I am trying to identify maximum throughput I can achieve in a sample Kafka cluster setup on AWS. I have configured 2 Kafka brokers on two EC2 instances, and am trying to use ProducerPerformance Tool to monitor the throughput as shown below.

./bin/kafka-run-class.sh org.apache.kafka.tools.ProducerPerformance --throughput=10000--topic=TOPIC--num-records=50000000 --record-size=200 --producer-props bootstrap.servers=SERVERS buffer.memory=67108864 batch.size=64000

I would appreciate it if you could help me clarify following questions.

  1. What does throughput parameter mean?

On documentation I found this information -- throttle maximum message throughput to approximately THROUGHPUT messages/sec

but I also noticed that -1 is passed as a parameter to this --throughput.( For example here - https://engineering.linkedin.com/kafka/benchmarking-apache-kafka-2-million-writes-second-three-cheap-machines )
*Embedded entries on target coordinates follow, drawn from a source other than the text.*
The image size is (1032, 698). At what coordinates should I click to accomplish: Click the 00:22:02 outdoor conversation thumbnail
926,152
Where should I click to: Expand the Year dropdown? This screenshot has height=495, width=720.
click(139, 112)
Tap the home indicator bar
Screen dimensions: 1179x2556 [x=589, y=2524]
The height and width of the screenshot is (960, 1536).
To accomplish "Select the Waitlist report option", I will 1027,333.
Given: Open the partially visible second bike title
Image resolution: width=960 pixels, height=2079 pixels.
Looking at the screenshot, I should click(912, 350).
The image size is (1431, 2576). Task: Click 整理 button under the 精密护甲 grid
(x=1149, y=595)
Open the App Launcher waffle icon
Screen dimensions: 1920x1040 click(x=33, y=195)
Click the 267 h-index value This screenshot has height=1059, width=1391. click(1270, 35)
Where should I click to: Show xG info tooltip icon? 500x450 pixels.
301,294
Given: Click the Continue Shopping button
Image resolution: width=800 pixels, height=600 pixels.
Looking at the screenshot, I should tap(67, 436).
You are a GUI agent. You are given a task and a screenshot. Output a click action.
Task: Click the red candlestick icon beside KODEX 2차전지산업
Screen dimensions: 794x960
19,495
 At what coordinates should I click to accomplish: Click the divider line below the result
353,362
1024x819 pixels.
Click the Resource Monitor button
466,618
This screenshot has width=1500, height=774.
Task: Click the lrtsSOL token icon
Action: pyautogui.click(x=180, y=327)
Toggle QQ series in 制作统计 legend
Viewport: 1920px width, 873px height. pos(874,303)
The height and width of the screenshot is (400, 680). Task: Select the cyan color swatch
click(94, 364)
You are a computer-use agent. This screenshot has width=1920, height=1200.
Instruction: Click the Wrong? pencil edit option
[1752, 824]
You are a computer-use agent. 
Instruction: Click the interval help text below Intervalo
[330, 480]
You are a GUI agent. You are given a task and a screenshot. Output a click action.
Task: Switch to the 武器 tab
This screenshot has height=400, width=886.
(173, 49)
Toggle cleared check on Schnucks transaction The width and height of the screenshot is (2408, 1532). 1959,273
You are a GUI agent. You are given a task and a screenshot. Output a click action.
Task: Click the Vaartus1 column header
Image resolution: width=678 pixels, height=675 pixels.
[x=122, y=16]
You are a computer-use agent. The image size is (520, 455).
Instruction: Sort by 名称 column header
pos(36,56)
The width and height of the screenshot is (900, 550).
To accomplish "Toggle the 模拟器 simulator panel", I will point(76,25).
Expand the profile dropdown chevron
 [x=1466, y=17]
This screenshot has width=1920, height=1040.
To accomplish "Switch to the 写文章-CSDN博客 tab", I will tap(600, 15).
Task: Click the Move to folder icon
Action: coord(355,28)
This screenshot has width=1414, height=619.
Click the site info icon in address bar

  1. When we run the script we get some example output like 821,557 records/sec (78.3 MB/sec). How does this value relate to the throughput parameter we set earlier?

Thank you.

1

1 Answers

0
votes
  1. If throughput is set to -1, Kafka doesn't do any throttling things for the perf tool. Instead, if it's set, Kafka tries its best to have the TPS close to this target as possible as it can. Say throughput is set to 1000, then the perf tool approximately sends 1000 records per second.

  2. In a test where throughput is -1, the test shows one single producer instance could be able to send 821,557 records per second. Based on the bandwidth resource and average record size, you could probably figure out the bottleneck.